Researchers from the University of Maryland, Johns Hopkins University, and New York University provide measurable physical evidence of diminished neural processing within the brain after a stroke, in PNAS.

Poststroke acute dysexecutive syndrome (PSADES) is a cognitive dysfunction that people commonly experience after even minor strokes. The condition becomes evident soon after the stroke occurs, and while it correlates to having dead tissue lesion(s) in the brain left behind by the stroke, it does not seem to be related to the location of the lesion(s). Fortunately, PSADES gradually improves in the months after recovery. But what has been going on inside the brain during this time, the researchers ponder, in their study.

Stroke patients have reported these cognitive difficulties to their doctors for a long time. Until now, however, the evidence of this problem has mostly been anecdotal. PSADES is the result of a global connectivity dysfunction, the researchers suggest, according to a media release from University of Maryland.

“We tend to think that certain parts of the brain are responsible for specific functions, but in reality you need your entire brain to think clearly and complete tasks. In this study we show how a small lesion anywhere can disrupt the cognitive network and result in a global dysfunction.”

— Johns Hopkins School of Medicine’s Associate Professor Elisabeth Marsh, the study’s lead author

MEG Looks at Post-Stroke Brain Functioning

The researchers used magnetoencephalography (MEG) to look at the brain functioning of patients who recently experienced minor strokes. MEG is a non-invasive neuroimaging technology that employs very sensitive magnetometer sensors to make high-speed recordings of naturally occurring magnetic fields produced by electrical currents inside the brain. The subject typically sits under or lies down inside the MEG scanner, which resembles a whole-head hair drier.

Once inside the scanner, patients had their magnetic fields recorded as they completed word and picture matching tasks. These tasks all involved memory, memory search or identification. In some tasks the patient needed to speak the answer, while others required them to press a “yes” or “no” button. An age-matched control group of people who had not suffered a stroke also completed the tasks and were recorded.

Then the two sets of MEG recordings were compared. The stroke patients’ recordings exhibited distinct characteristics that were different from the control group. For example, the signals within their brains were noticeably more subdued, appearing more like rolling hills rather than mountain peaks. This is an indicator that the brain is processing less efficiently. The stroke patients also took about twice as long as the control group to complete the tasks. In addition, they were not able to modulate their brain activity at different stages of performing the tasks, a further indicator of neural sluggishness.

These patterns of inefficient processing suggest a dysfunction in the brain’s distributed network — a disruption of the network’s dynamics, the release explains.

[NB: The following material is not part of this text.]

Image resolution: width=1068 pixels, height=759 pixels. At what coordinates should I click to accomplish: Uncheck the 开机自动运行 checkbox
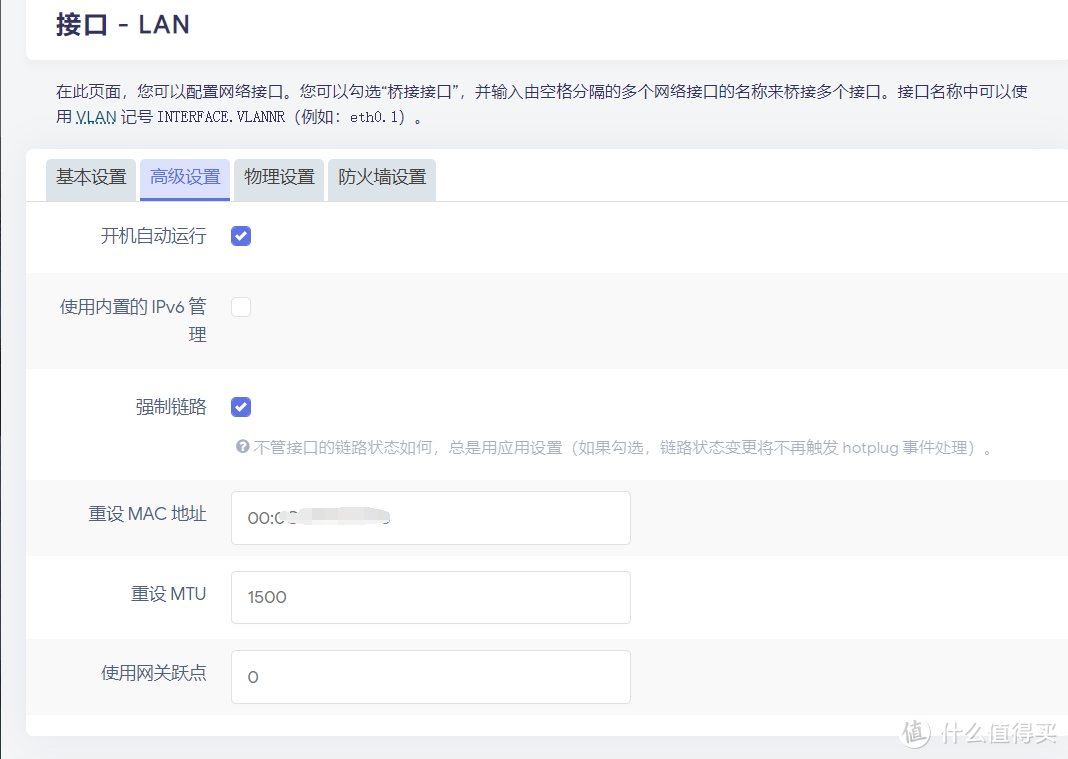(x=240, y=236)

“If the problem is not because of the lesion itself, affecting visual processing regardless of where the lesion is located, and you can’t see what is wrong in an MRI or CAT scan, then we conclude that the issue is more global: how the brain talks to itself. That is where the MEG technology shines — in showing us the dynamics of neural processing.”

“This shows that even a minor stroke, whose visible signs of damage are small, has a profound impact on the brain as a whole. Damage to a local neural community affects the global neural community.”

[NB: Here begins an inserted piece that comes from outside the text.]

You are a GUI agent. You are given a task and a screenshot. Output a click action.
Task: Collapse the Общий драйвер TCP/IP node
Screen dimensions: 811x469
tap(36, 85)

— University of Maryland’s Professor Jonathan Simon (Electrical and Computer Engineering/Biology/Institute for Systems Research)

“A single little lesion can disrupt the entire network and result in global dysfunction.”

— Elisabeth Marsh

Symptoms Improved, But Why is a Mystery

After 6 months, the stroke patients returned for a second time to complete the same tasks. They not only performed better on the tests, but also anecdotally reported their symptoms of impairment had largely resolved. However, surprisingly the scans themselves looked relatively the same.

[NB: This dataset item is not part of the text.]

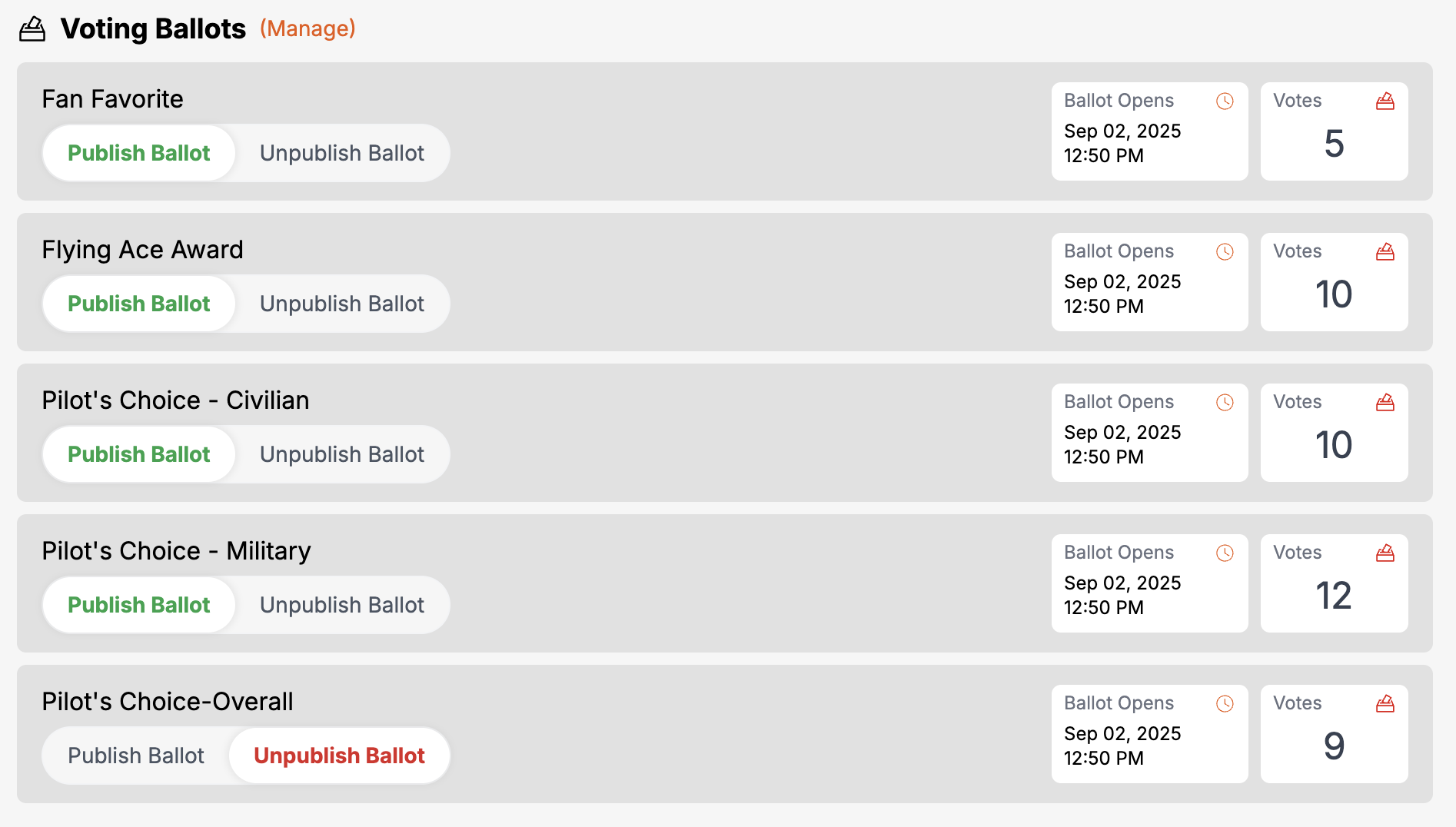This screenshot has width=1456, height=827.
Task: Select Unpublish Ballot on Pilot's Choice-Overall
Action: [339, 756]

Why symptoms improved while the recordings did not look very different is a mystery.

“Right now we don’t know the neural mechanisms that allowed the patients to improve. It could be that new neural communication routes have formed, to bypass the sluggish pathways. Or it could be that older, less used, communication pathways have been repurposed.”

— Jonathan Simon

The study called for patients to be scanned again at the 1-year mark. But because of the pandemic, they were not able to come in to the test site to repeat the tests. After the pandemic subsides, the researchers have received funding for a new study that will explore ways in which recovery from these symptoms, and the neural sluggishness underlying them, can be sped up, furthering their efforts to unlock the mysteries of the brain.

“What we still don’t know is the specifics of how a small lesion disrupts neural communication so widely. We hope that looking at the details of which neural connections are disrupted, and how, will be a next step in understanding not only this particular effect of a minor stroke, but also give us a new window into understanding in how information is processed across the brain.”

— Jonathan Simon

“This is the first step to better understanding the cause of PSADES, which will allow us to design more effective treatments. The next step will be to do formal network connectivity studies. Then we can test therapies to help people get better faster.”